Die zweite Station führt am Nachmittag des Karfreitag an den Kleinen See hinter dem Maria-Martha-Stift und erzählt vom Wasser des Bodensees und dem Schweißtuch der Veronika. Die dritte Station erreicht der Frauenkreuzweg gegen 14.30 Uhr: Im Hospiz am Paradiesplatz (evangelischer Gemeindesaal) geht er auf Tuchfühlung mit dem Mut der Frauen, am Beispiel von Rosa Luxemburg.

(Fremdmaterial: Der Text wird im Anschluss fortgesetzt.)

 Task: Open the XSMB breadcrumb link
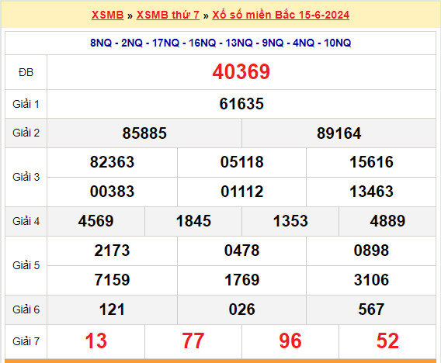pos(107,15)
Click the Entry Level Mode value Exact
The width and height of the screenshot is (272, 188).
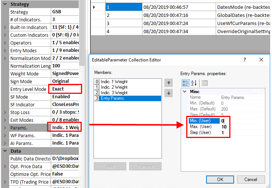[66, 89]
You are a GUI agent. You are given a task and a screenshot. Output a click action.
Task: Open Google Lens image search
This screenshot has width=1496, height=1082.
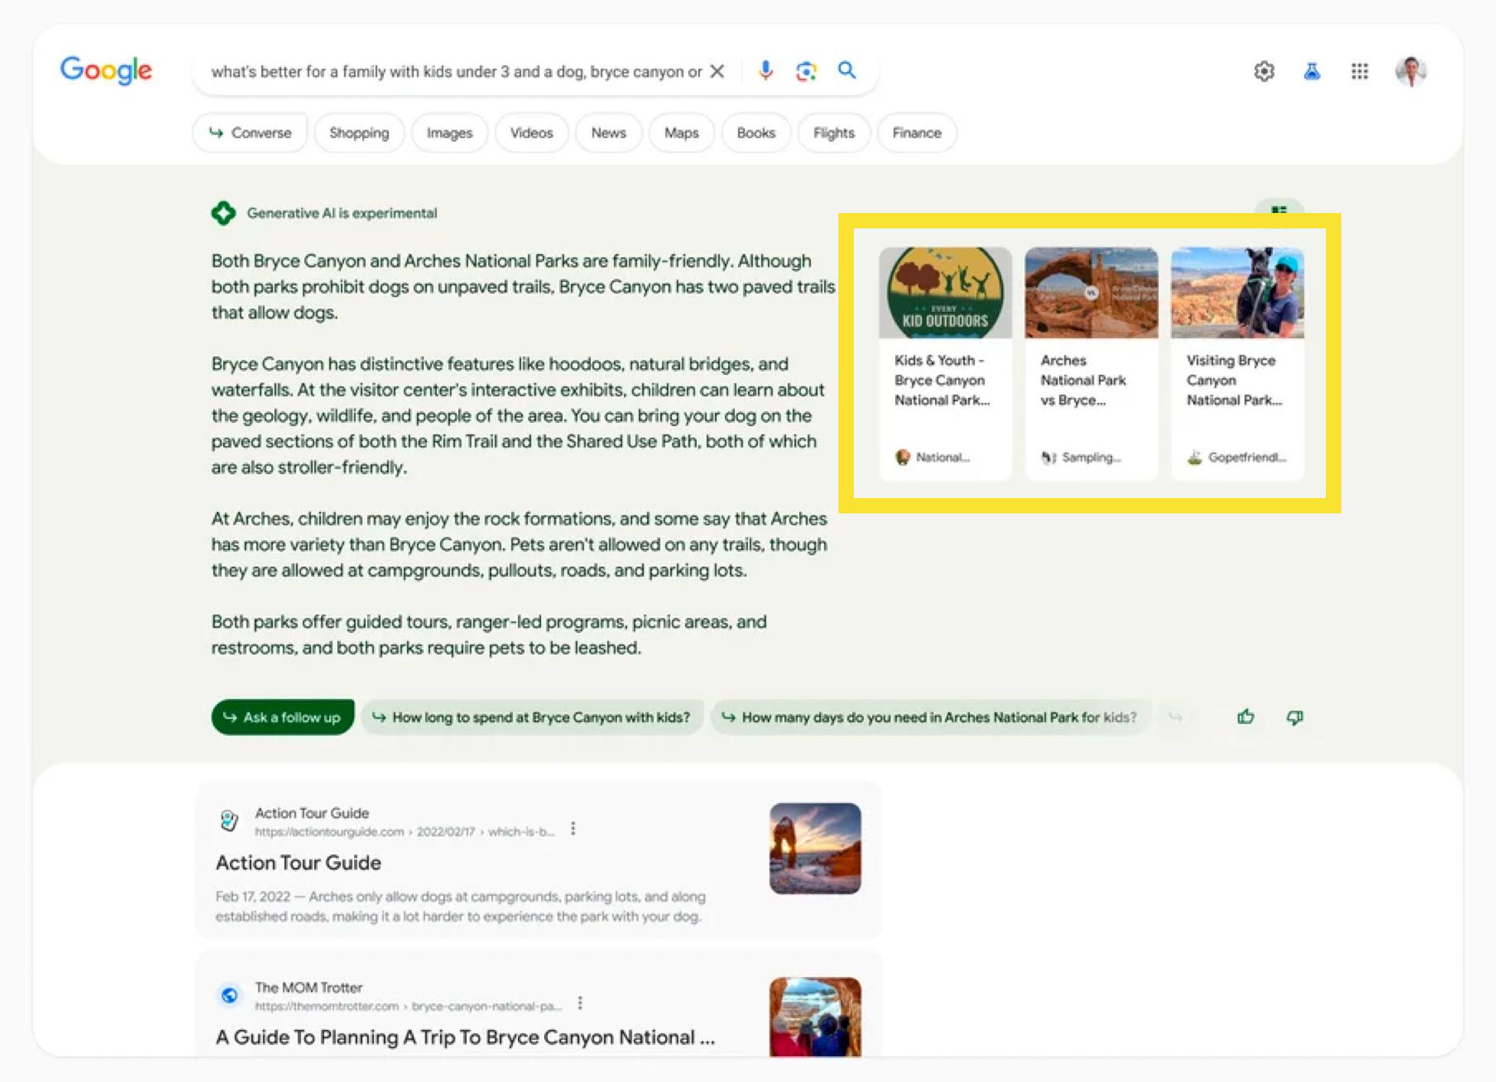point(805,70)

Der Frauenkreuzweg endet schließlich in der Peterskirche mit der Andacht zur Todesstunde Jesu um 15 Uhr. Besucherinnen und Besucher, die am Kreuzweg nicht teilnehmen können, sind dennoch zur Andacht herzlich willkommen. Musikalisch wird der Frauenkreuzweg von Claudia Ferber und Gertrud Fersch gestaltet. Zum Frauenkreuzwegteam gehören Monika Bauer, Marina Dempfle, Sabine Kaiser, Brigitte Kreiter und Hannelore Vogler. Mit dabei ist auch die Jugendkirchenpfarrerin Johanneta Cornell sowie Jugendliche von LUV Junge Kirche Lindau.